落人といえば平家伝説だと思う。源平合戦のみならず、日本史上の数多の戦乱において、引き分けでなければ敗者はいた。残党狩りもあったことだろう。追及を逃れて山里深く落ち延び、生き長らえた者もいたに違いない。今日の史跡は落人伝説の里である。
相生市野瀬の集落入口に相生歴史研究会が建てた「野瀬邑文の碑」がある。
野瀬はかつて干瓢の生産で知られた地域で、寿司屋に卸す仲買人が大阪から買い付けに来ていたそうだが、これは落人とは関係ない。この地域の落人伝説は次のとおりだ。武田静澄『落人伝説の旅 平家谷秘話』(現代教養文庫)を読んでみよう。
七つの垣内
細長い相生湾は深く湾入しているので、波はいつも静かで、水深は八メートルもある天然の良港である。ここの野瀬に七垣内(ななかいと)と呼ぶ部落がある。
七垣内とは西垣内、下垣内、中垣内、紺屋垣内、小坪垣内、寺内御方垣内などの七つの小部落のことである。この部落の周囲は石垣でかこまれていて、東の入口を大木戸、西を出口といっているのが、砦のような印象をうける。
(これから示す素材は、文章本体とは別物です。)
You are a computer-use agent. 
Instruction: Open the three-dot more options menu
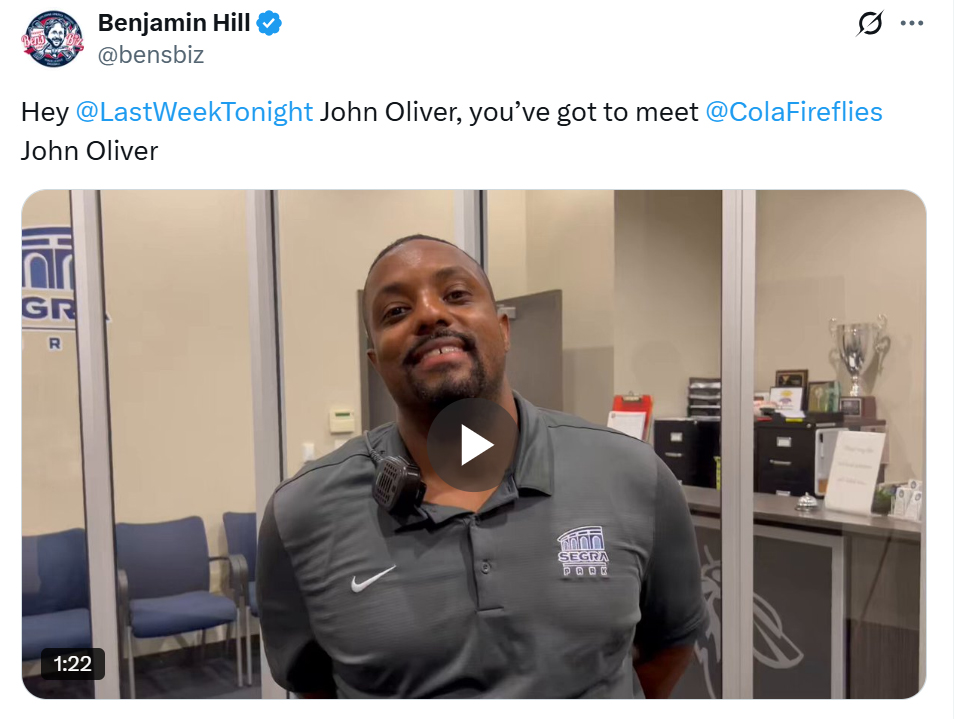pos(911,24)
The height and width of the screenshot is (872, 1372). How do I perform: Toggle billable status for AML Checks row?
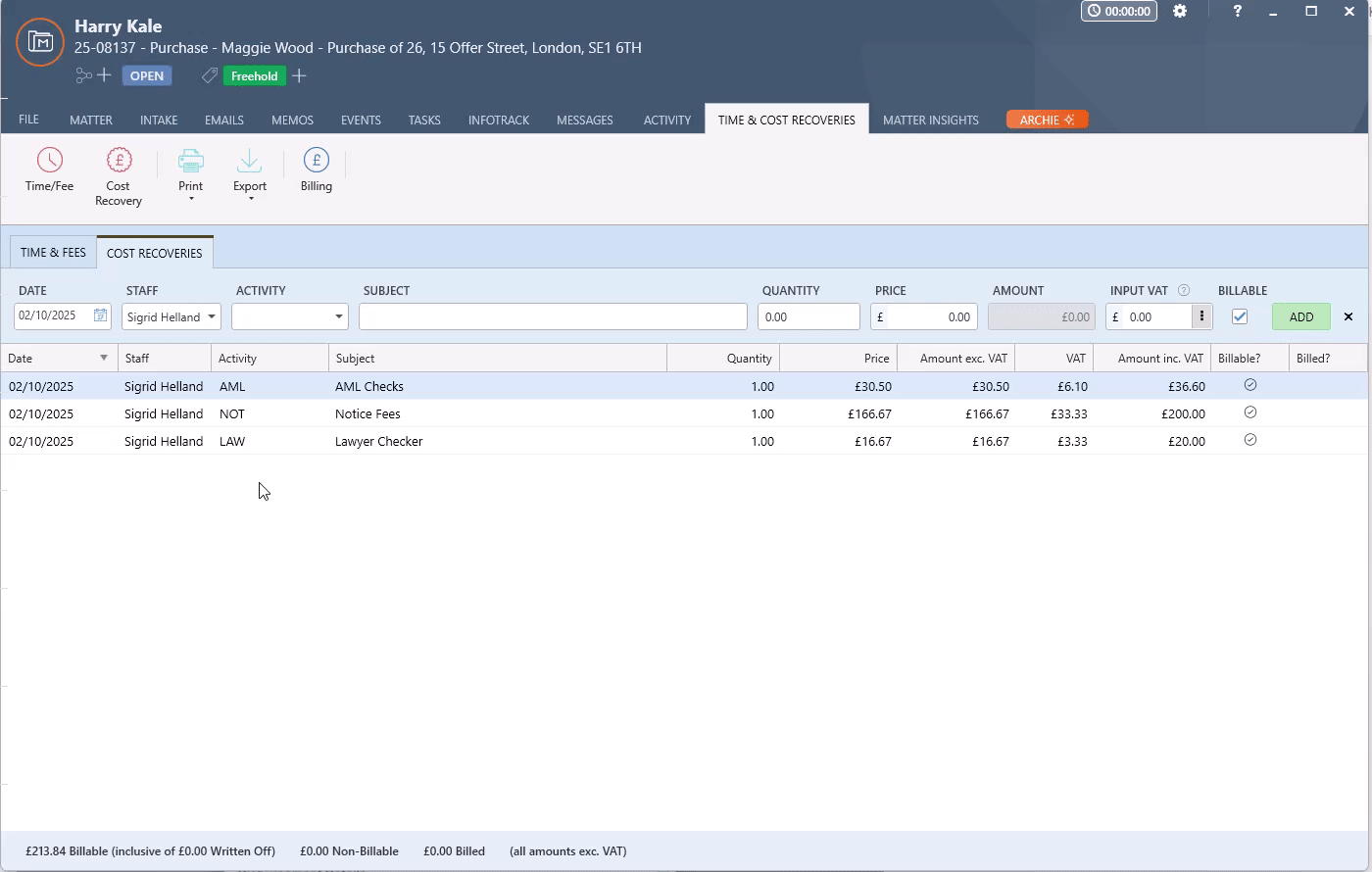(x=1250, y=386)
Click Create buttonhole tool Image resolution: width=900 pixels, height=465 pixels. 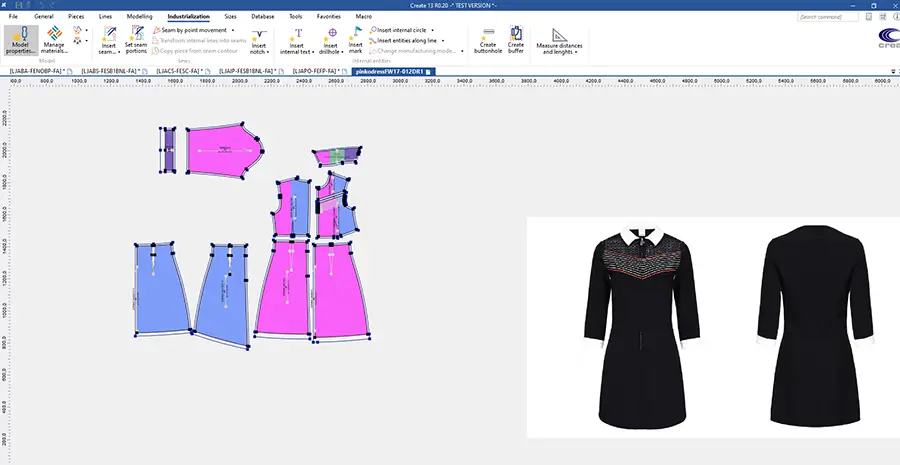[488, 40]
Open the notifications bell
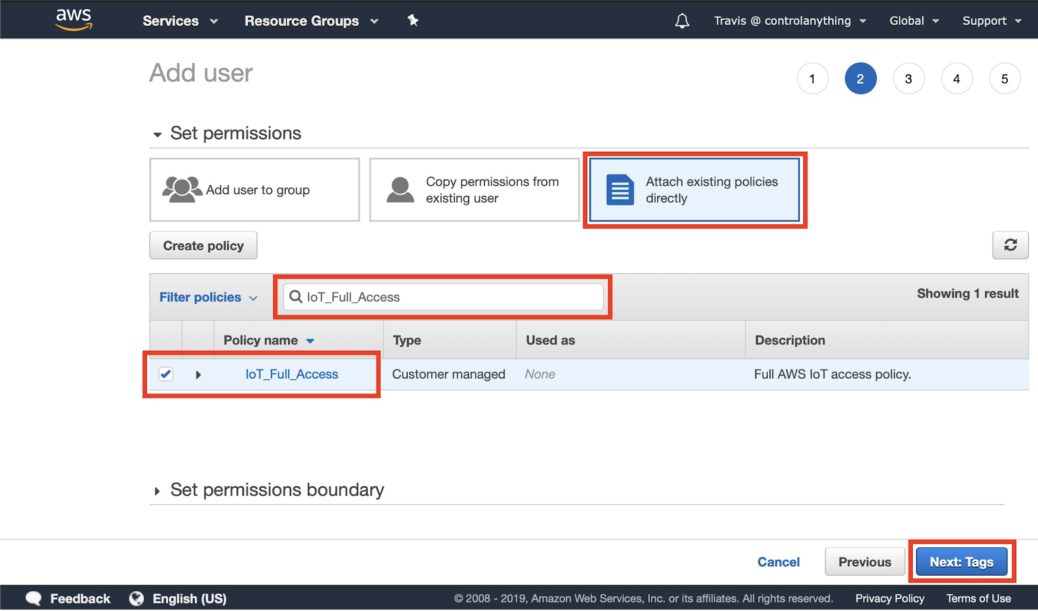1038x611 pixels. [x=681, y=19]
伝説によれば、清盛の八男、従三位中将盛高の死後、賤野(しずの)の方が、太郎丸、千代丸、末王丸遺子と、殿本四郎太夫、小寺庄太夫、千葉十郎太夫、中八郎兵衛の従者をともなって落ちのびてきたという。
古文書はないが、五輪塔のくずれたのが残っていて、盛高の供養塔ではないかといわれている。
平盛高は清盛の八男だというが通史には登場しない。従三位中将なら平資盛がそうだが、平重盛の次男である。具体的な名前はたくさん出ているが、出ているだけに作り話のように聞こえる。
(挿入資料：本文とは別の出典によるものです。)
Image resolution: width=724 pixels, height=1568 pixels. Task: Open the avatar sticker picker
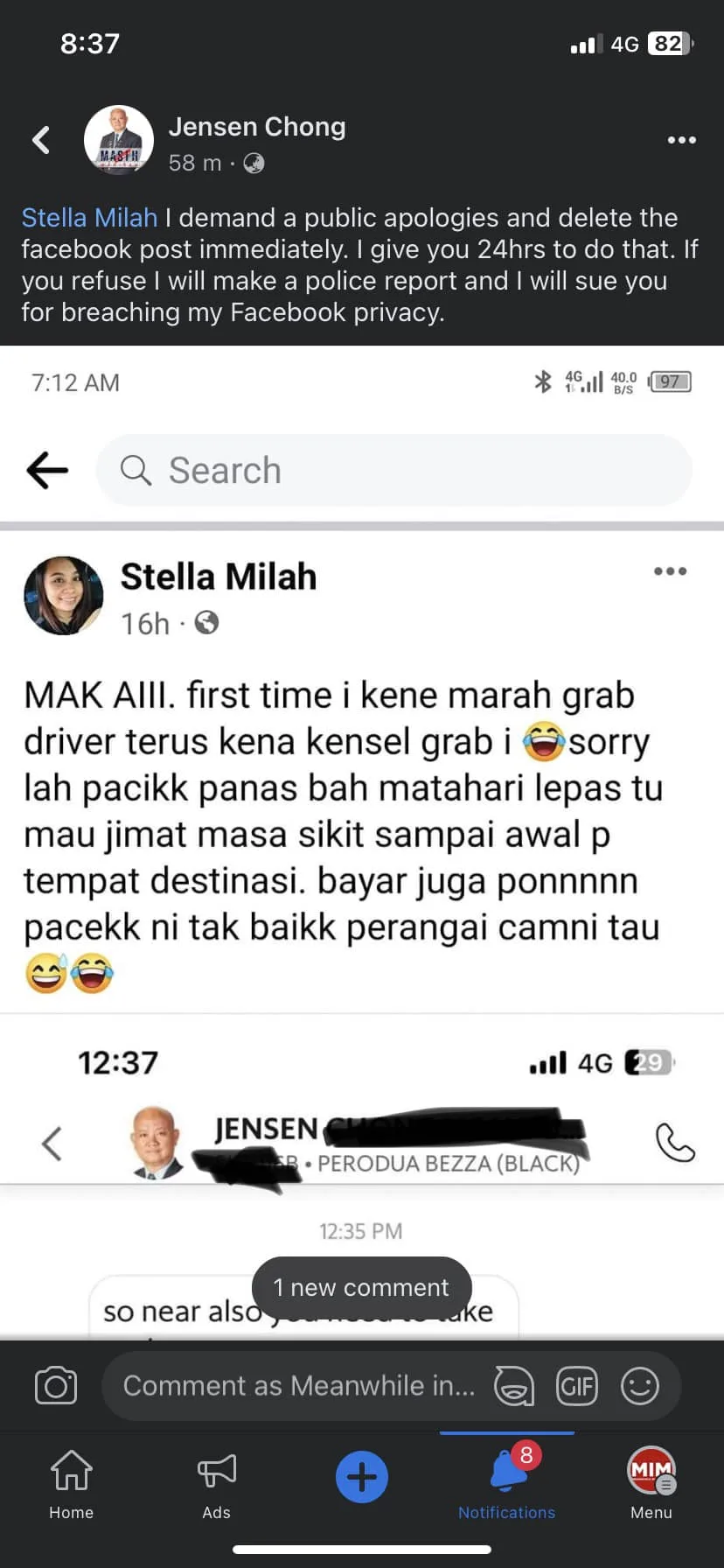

どうも、この話は眉唾だと主張するのが、相生歴史研究会の碑である。碑文を読んでみよう。
伝説の里 相生市 野瀬
野瀬邑文の碑
野瀬に残る平家の落人に関する系譜は、人皇第七十八代の頃とある。この系譜により野瀬を平家の落人とするには多くの疑問が残る。口碑に残るものとして、野瀬の集落は「平家落人の里」とも伝えるが、平家落人と成すよりは天慶四年(九四一)四国の伊予日振島で敗れた藤原純友の残徒三善文公が逃走中矢野岩窟山において殺害されたがその一部が住みついたとも考えられる。
よって古代からの野瀬集落の歩みし方を村誌の一部としてここに書き留め畢。
「人皇七十八代」とは二条天皇で、平氏政権の時代である。しかし、史実としての落人は承平天慶の乱に遡るのだ、という。藤原純友の部下という三善文公が矢野岩窟山で殺され、その残党が住み着いたということだ。三善文公については、『角川日本地名大辞典』の「八野郷(古代)」に次のように記されている。
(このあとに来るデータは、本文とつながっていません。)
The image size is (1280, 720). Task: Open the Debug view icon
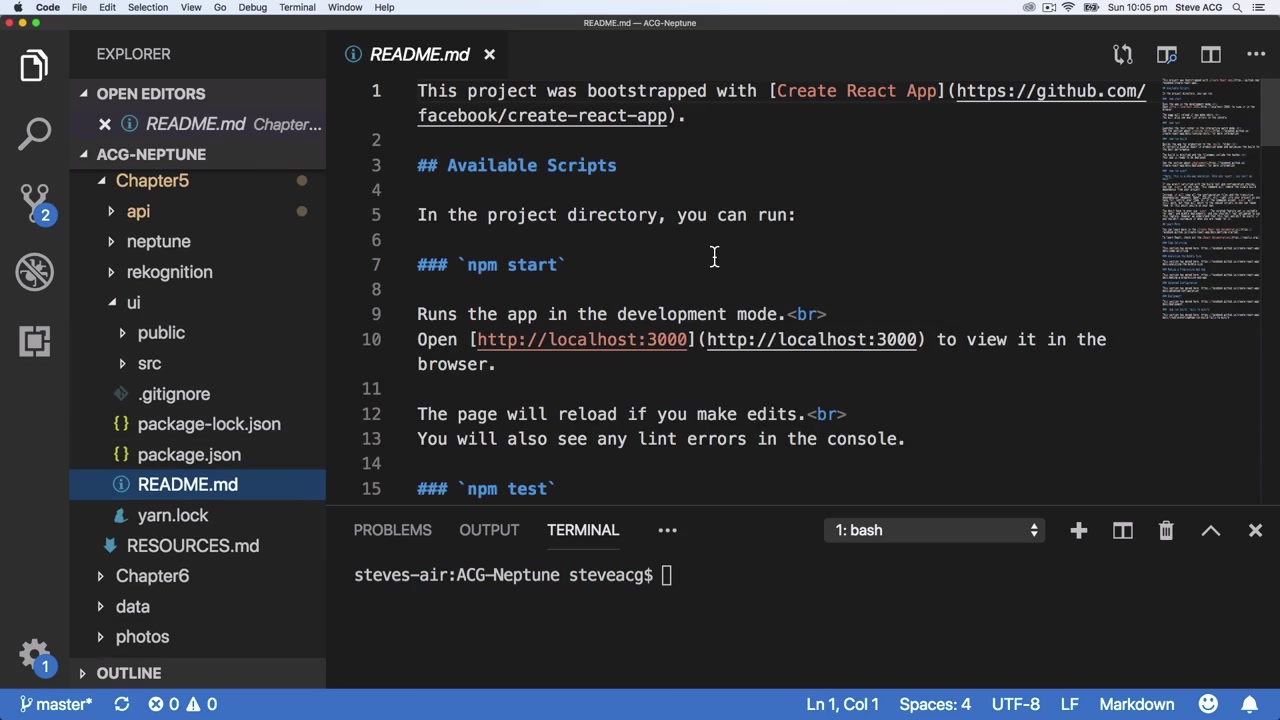[34, 272]
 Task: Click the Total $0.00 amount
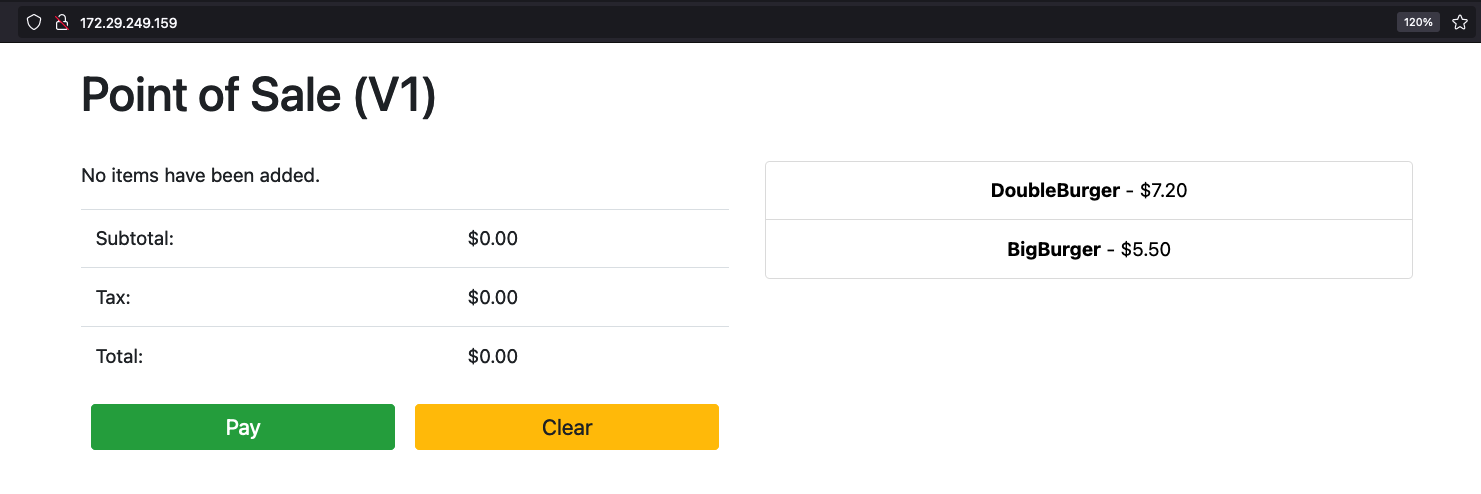point(493,356)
平安期に見える郷名。「和名抄」播磨国赤穂郡八郷の1つ。「本朝世紀」天慶4年9月22日条によれば、播磨国衙は賊徒藤原文元・同文用・三善文公らと「赤穂郡八野郷石窟山」で合戦し、三善文公を殺している。現在の相生【あいおい】市矢野・若狭野にあたる。
『本朝世紀』とは平安末期の藤原信西による史書である。これによると、6月に藤原純友が滅ぼされた後、三善文公らは「備前国邑久郡桑浜」(今の瀬戸内市)に上陸して播磨に赴き合戦に及んだという。合戦の場所が「赤穂郡八野郷石窟山」(今の相生市)である。この時、藤原文元、文用は捕まえられなかったが、後に殺されている。他にも敗残兵はいたことだろう。
平家伝説かと思っていたら、藤原純友ゆかりの伝説であった。時代は違えど、敗者であることは共通している。しかし、惨めな敗者に非ず、したたかに生きる力のある敗者であった。所詮、世の中、生き延びた者が勝ちなのである。